Tout semble se figer

- et alentour

 

Alors que dans

- l'air autour

là où il n'y a plus de

- corps (ni cette sensation épuisante de lourdeur)

tout semble

moins

figé

 

Alors qu'entre les

- corps

il semble n'y avoir plus

    • d'air (cette sensation terrible d'un « tout » compact, sans respiration possible, sans mouvement possible qui engage immédiatement l'autre en le désolidarisant, bouger, c'est se rendre coupable, incidemment, insidieusement)

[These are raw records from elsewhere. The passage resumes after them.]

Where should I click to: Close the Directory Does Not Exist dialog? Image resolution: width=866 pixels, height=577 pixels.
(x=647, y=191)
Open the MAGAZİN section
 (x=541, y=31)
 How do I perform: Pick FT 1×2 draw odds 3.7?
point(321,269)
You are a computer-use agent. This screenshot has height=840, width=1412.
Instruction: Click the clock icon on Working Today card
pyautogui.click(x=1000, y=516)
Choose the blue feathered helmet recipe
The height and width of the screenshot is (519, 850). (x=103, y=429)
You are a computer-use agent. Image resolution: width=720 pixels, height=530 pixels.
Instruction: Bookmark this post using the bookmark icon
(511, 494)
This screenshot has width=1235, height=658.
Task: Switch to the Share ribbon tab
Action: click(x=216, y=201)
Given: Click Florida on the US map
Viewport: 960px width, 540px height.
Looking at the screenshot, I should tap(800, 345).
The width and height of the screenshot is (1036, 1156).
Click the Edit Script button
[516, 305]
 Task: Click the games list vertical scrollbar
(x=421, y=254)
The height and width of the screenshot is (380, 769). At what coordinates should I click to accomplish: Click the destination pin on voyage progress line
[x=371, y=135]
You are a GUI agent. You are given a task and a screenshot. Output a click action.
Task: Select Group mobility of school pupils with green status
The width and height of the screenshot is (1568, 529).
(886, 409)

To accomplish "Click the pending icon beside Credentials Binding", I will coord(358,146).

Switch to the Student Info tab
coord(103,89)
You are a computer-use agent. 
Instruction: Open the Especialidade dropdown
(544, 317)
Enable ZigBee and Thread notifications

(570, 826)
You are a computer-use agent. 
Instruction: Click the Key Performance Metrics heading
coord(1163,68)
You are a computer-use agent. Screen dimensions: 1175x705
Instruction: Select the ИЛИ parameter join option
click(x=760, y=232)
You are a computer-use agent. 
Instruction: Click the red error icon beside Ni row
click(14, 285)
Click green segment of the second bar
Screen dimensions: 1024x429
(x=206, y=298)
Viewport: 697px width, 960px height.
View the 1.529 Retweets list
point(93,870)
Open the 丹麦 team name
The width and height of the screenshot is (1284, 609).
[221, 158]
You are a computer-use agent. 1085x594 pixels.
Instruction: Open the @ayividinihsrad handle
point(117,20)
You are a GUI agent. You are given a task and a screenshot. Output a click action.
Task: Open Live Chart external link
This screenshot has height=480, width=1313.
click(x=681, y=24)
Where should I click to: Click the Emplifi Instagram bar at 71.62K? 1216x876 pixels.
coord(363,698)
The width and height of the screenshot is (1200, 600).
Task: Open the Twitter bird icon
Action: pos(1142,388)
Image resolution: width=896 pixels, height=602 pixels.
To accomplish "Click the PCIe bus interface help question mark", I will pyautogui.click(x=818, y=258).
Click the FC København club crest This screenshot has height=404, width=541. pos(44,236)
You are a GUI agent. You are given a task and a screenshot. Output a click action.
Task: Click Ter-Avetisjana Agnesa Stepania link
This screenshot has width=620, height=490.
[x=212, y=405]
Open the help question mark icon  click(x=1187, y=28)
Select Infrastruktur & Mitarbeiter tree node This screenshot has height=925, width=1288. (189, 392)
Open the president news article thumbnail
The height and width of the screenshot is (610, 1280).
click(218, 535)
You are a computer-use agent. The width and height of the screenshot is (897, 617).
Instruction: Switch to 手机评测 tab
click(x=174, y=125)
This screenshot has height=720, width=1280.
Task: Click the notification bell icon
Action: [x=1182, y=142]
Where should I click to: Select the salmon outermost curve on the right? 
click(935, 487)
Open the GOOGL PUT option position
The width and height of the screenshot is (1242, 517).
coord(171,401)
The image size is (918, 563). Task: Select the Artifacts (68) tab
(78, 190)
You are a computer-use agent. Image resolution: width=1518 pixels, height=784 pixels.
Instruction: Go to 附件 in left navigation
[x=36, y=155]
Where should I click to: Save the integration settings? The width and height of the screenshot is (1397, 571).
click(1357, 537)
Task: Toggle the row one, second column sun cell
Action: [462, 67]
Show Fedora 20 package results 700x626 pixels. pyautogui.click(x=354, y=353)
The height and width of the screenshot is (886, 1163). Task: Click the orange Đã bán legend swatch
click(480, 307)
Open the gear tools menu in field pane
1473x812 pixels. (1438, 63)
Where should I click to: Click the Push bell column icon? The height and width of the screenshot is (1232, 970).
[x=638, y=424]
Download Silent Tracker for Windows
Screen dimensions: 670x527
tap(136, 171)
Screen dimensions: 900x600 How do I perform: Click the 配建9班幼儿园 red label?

vouloir (mais sans aucun pouvoir sur, d'où l'angoisse, l'angoisse extrême qui assaille parfois)

que les

corps

se défigent

là où plus rien ne peut

- bouger

là où entre les

- corps

plus rien ne bouge

    • et alentour

il y a (dans l'image, il y a)

trois corps (figés, presque imbriqués, une fresque de pierre de corps vivants)

qui ne ressemblent plus

 

à rien

 

et entre eux

on dirait un fil

de mort

qui les ligote, ça les tient ligotés, sans rien faire, sans peut-être qu'ils le veuillent vraiment

 

il faudrait sortir de ce magma de corps

morts, vivants

 

ne plus avoir envie

de rejoindre les autres

    • corps

      dans la

mort, (dans le vie) sortir de cette image

figée qui

paralyse et

déstructure intérieure-

-ment (et puis s'autoriser à

vivre, à désirer)

 

Voilà que tout est

encore

figé et l'air

devenu irrespirable

 

Aspiré par les autres corps morts

Vie mortifère, pulsion de

mort, le corps psychique pris

dans la toile

d'araignée

jusqu'à la mort ?

 

Petit à petit se délier, traverser les océans qui séparent

de soi

retrouver la cohésion

de son propre

- corps

avec son corps psychique. Se défaire de la honte

qui

paralyse et laisse le corps

prostré. Se resouvenir et se délivrer,

peut-être.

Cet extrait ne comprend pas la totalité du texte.